[Source records]
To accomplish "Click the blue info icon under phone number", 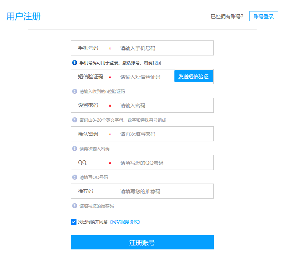I will 75,63.
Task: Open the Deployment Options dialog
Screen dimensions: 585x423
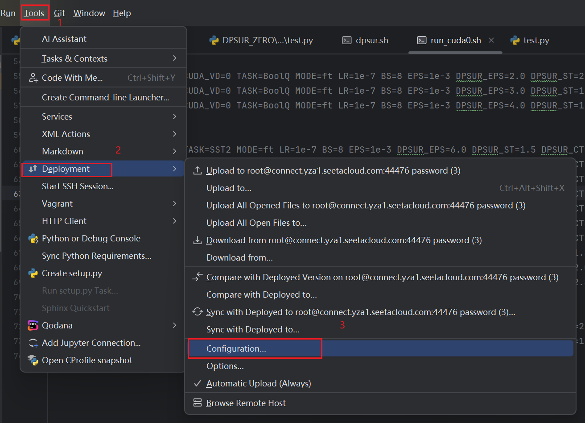Action: (x=225, y=366)
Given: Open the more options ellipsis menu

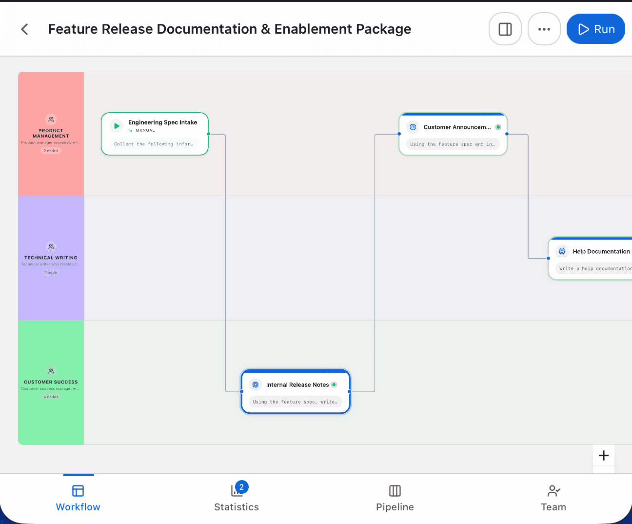Looking at the screenshot, I should (544, 29).
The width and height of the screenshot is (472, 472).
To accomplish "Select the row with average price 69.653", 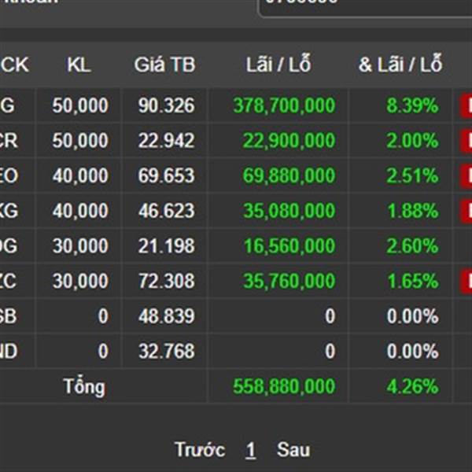I will pos(236,175).
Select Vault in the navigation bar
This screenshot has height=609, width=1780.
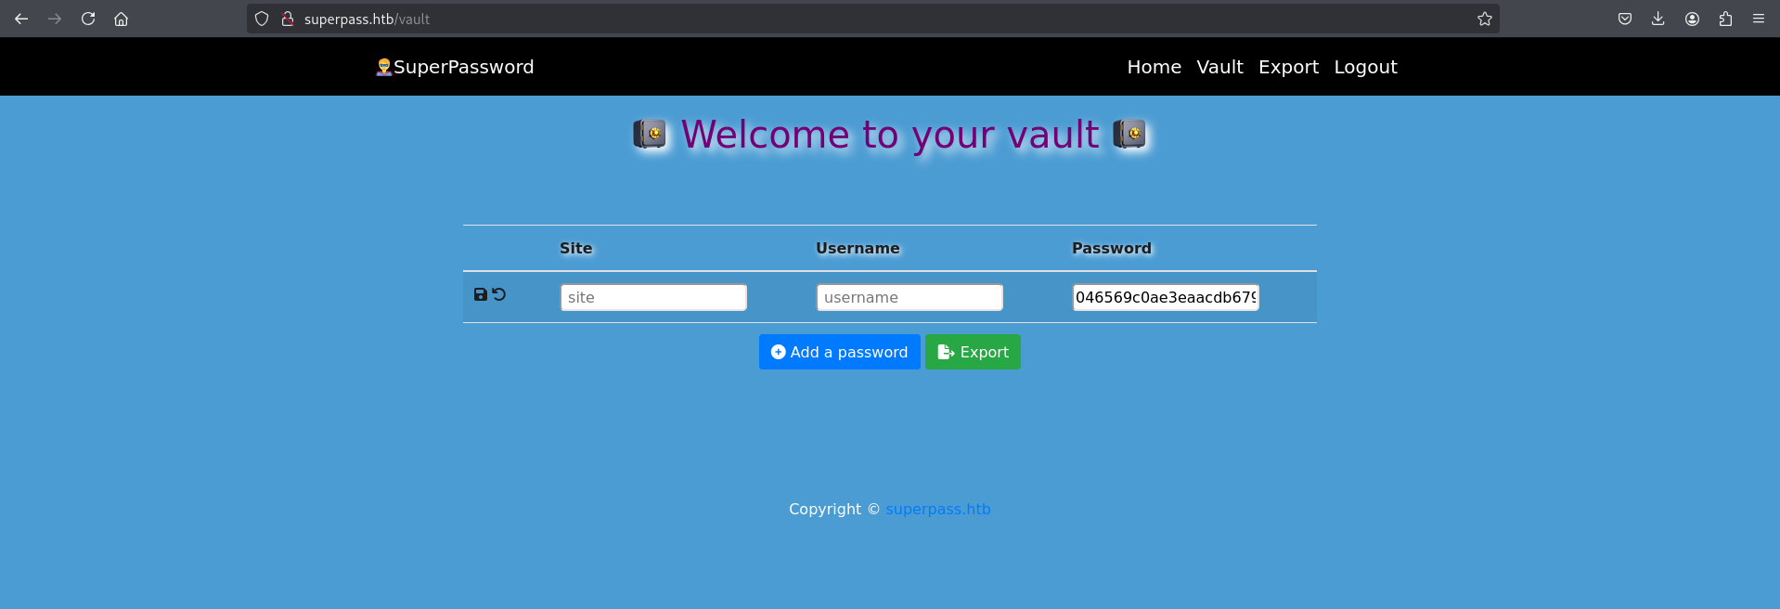click(1219, 67)
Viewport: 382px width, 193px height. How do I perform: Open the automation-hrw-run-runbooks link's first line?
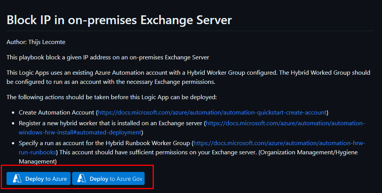tap(279, 143)
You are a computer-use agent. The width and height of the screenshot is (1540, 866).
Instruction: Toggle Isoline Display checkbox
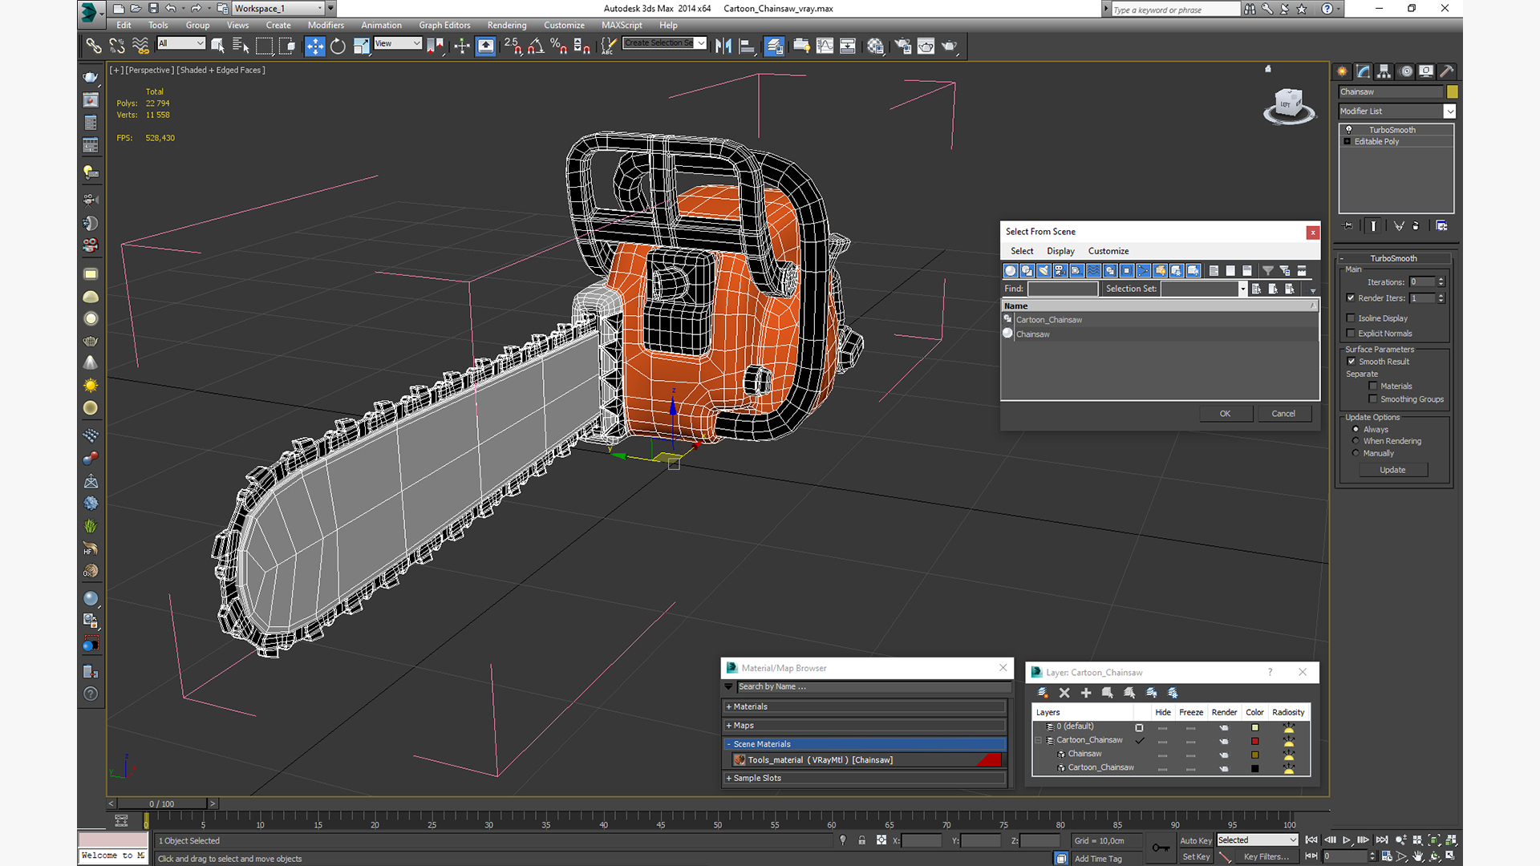pos(1353,318)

[What to do]
Reproduce word for word the lines from the one containing "You are a computer-use" through the end of the data, both ends kept. Drop the pictures.

[Exercise response]
You are a computer-use agent. The width and height of the screenshot is (1540, 866).
Instruction: Toggle Isoline Display checkbox
pos(1353,318)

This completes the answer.